EXERCISE OBJECTIVE:
Search each line below for the word "Darling" and list those that contain it.

══ RECORD SET

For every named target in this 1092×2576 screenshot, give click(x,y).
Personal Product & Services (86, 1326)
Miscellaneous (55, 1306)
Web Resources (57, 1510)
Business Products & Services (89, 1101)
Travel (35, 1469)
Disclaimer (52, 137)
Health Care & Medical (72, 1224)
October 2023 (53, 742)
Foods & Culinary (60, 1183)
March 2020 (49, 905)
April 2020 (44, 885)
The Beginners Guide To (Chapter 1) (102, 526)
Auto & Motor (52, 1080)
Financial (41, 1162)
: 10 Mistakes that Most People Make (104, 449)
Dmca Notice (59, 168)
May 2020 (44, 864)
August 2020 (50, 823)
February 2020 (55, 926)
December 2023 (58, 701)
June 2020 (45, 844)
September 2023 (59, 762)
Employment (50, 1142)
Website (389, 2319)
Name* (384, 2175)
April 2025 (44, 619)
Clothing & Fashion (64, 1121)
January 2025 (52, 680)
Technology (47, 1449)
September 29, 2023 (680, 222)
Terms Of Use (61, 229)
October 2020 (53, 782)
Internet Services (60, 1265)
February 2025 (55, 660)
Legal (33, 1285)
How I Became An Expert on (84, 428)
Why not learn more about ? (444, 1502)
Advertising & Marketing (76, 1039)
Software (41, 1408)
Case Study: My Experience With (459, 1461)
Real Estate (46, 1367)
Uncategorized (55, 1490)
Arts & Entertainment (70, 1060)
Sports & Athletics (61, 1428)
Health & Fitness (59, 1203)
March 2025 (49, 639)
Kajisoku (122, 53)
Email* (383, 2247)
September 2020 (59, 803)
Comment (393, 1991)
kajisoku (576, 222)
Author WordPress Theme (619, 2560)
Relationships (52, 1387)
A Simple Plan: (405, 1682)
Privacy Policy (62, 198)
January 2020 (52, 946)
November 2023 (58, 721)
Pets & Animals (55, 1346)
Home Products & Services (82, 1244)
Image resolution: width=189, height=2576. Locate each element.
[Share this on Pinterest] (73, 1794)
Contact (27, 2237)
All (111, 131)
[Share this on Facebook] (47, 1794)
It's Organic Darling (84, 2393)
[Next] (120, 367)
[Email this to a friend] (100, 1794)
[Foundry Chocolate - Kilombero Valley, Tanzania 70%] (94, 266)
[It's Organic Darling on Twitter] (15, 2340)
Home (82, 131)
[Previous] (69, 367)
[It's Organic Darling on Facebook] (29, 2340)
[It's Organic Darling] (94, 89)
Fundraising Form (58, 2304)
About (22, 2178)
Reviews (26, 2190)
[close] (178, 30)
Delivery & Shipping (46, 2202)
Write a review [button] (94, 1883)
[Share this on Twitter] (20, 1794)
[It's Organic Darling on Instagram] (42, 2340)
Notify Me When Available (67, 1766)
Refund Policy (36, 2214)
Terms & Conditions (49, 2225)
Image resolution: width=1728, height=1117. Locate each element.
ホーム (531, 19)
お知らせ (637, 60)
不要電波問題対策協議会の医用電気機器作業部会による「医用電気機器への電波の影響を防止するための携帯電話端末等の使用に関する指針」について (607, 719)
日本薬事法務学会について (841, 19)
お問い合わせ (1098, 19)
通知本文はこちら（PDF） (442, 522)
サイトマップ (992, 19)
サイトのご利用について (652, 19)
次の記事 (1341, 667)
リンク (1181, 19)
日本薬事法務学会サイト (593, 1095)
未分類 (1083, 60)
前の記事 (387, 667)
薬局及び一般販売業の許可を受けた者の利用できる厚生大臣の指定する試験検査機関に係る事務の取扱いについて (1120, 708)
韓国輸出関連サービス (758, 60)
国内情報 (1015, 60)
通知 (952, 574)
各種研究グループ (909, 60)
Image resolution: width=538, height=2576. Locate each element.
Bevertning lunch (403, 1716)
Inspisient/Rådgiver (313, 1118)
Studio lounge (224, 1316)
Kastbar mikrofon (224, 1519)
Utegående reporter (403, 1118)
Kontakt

════

TASK ANSWER:
It's Organic Darling (84, 2393)
[It's Organic Darling on Twitter] (15, 2340)
[It's Organic Darling on Facebook] (29, 2340)
[It's Organic Darling] (94, 89)
[It's Organic Darling on Instagram] (42, 2340)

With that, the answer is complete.